Washington wanted to move two of its missile-armed planes from a base in Djibouti to the civilian international airport in Mattala, Sri Lanka, Dissanayake told parliament.

The request, made on February 26, two days before the start of the US-Israeli assault on Iran, was rejected to maintain Colombo’s neutrality and ensure that its territory was not used for military purposes that could help or hinder either side, he explained.

Sri Lanka was drawn into the aftermath of war when a US submarine torpedoed an Iranian frigate, the IRIS Dena, just off its coast in March.

“They wanted to bring two fighter jets armed with eight anti-ship missiles to Mattala International Airport from March 4 to 8, and we said ‘no,'” Dissanayake said.

He did not specify whether the US request was to use Sri Lanka as a base for aircraft to carry out offensive actions against Iran.

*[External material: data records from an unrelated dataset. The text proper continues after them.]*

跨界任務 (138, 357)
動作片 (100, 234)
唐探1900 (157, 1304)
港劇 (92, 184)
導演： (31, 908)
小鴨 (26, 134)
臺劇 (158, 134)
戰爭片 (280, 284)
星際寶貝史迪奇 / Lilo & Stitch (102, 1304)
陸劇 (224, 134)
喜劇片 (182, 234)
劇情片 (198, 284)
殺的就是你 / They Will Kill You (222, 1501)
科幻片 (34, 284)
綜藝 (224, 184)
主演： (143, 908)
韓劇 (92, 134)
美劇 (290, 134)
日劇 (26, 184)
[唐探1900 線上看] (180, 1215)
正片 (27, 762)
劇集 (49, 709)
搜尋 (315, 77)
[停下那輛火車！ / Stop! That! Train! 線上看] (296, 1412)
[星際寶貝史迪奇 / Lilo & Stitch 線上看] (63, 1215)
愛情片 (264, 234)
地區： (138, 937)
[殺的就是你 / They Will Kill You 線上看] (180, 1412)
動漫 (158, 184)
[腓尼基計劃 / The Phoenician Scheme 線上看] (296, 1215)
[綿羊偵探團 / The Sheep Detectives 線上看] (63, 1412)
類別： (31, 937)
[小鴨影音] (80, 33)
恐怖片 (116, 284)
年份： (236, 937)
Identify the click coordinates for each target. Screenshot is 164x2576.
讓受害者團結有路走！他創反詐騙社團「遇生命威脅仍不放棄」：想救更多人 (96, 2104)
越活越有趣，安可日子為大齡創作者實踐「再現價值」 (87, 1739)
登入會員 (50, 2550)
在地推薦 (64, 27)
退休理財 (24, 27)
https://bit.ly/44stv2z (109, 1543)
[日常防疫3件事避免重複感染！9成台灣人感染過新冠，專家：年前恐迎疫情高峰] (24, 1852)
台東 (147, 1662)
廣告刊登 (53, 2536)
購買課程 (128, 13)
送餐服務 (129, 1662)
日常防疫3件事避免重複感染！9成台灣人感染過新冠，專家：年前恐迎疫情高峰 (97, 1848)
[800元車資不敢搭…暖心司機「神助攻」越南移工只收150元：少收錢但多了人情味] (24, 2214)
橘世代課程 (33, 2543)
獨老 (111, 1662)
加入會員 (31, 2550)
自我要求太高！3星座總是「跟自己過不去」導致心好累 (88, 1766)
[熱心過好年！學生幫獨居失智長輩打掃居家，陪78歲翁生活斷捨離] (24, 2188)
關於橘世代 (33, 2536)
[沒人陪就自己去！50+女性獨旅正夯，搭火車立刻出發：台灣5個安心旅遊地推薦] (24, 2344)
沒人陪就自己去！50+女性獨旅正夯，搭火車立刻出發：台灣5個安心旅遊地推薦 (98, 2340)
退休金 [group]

Dissanayake said Iran had also requested port calls for three of its warships, returning from India after a naval exercise, on the same day the United States requested permission to station its two planes.

“We are still studying the Iranian request to bring the three ships to Colombo from March 9 to 13. If we had said ‘yes’ to Iran, we should have said ‘yes’ to the United States too,” he said. “But we have not done so. We firmly maintain our position of neutrality.”